Mr Suga congratulated the industry for the significant contribution it made during the Covid-19 pandemic and for making the world a safer place. “Covid is a global problem, so it is good to share knowledge and experiences at such international events,” he stated.
The opening keynote address was given by Junichiro Katayama, a past president of FAOPMA and also president and owner of Semco, the largest distributor of pest related products in Japan. Mr Katayama detailed the origins of FAOPMA when in 1987 representatives from eight member companies got together in Tokyo and formed the organisation. Today it consists of associations from 18 countries across Asia, Oceania, Australia and New Zealand as well as India, China and Indonesia. Impressively, this makes FAOPMA the largest pest control federation, taking care of the public health of over half of the world’s population.
Several of the presentations were given by Australian speakers. Dr Don Ewart from the Institute of Pest Risk Management addressed the topic of the science and business of termite management, whilst guidance on how to manage stored product pests in food manufacturing facilities was given by Dr David Lilly of Ecolab.
An update on insecticide resistance in bed bugs was given by Stephen Doggett from Westmead Hospital, NSW who also led a complete session on the impact of climate change which included Vasili Tsoutouras, a past president of FAOPMA and president of the Australian Environmental Pest Managers’ Association. This was a most appropriate venue to discuss climate change, as it was in this very location that the Kyoto Protocol on climate change was adopted in 1997, paving the way for the 2015 Paris Agreement.
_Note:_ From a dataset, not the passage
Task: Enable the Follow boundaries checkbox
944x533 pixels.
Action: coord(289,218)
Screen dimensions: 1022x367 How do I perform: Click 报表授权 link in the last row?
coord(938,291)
Running alongside was a 38-stand exhibition that included many of the familiar international companies such as BASF, Syngenta and Envu (making its debut appearance in this part of the world). The Ensystex stand displayed its range of products including the new Omniveo UV flying insect light trap designed to use ether conventional UV-A fluorescent lamps or low-energy-consuming UV-A LED lamps. Another new LED fly trap was also on display from PestWest Starkeys who launched its Chameleon Qualis LED light trap.
Amongst the Australian delegates attending were Paul and Kylee Enwright of CPR Pest Management Services from Singleton, NSW, Jay and Nicole Turner of Laguna Pest Control, QLD, Eris Hess of Agserv Pest Control Supplies and Stephen Ware, national executive director of the Australian Environmental Pest Managers’ Association.
As to be expected, delegates also found time to explore some of the historic sites of Kyoto and at the gala dinner guests were entertained by a performance by the famous Japanese geisha girls.
If this has whetted your appetite, next year’s FAOPMA event will take place in Kaohsiung, Taiwan.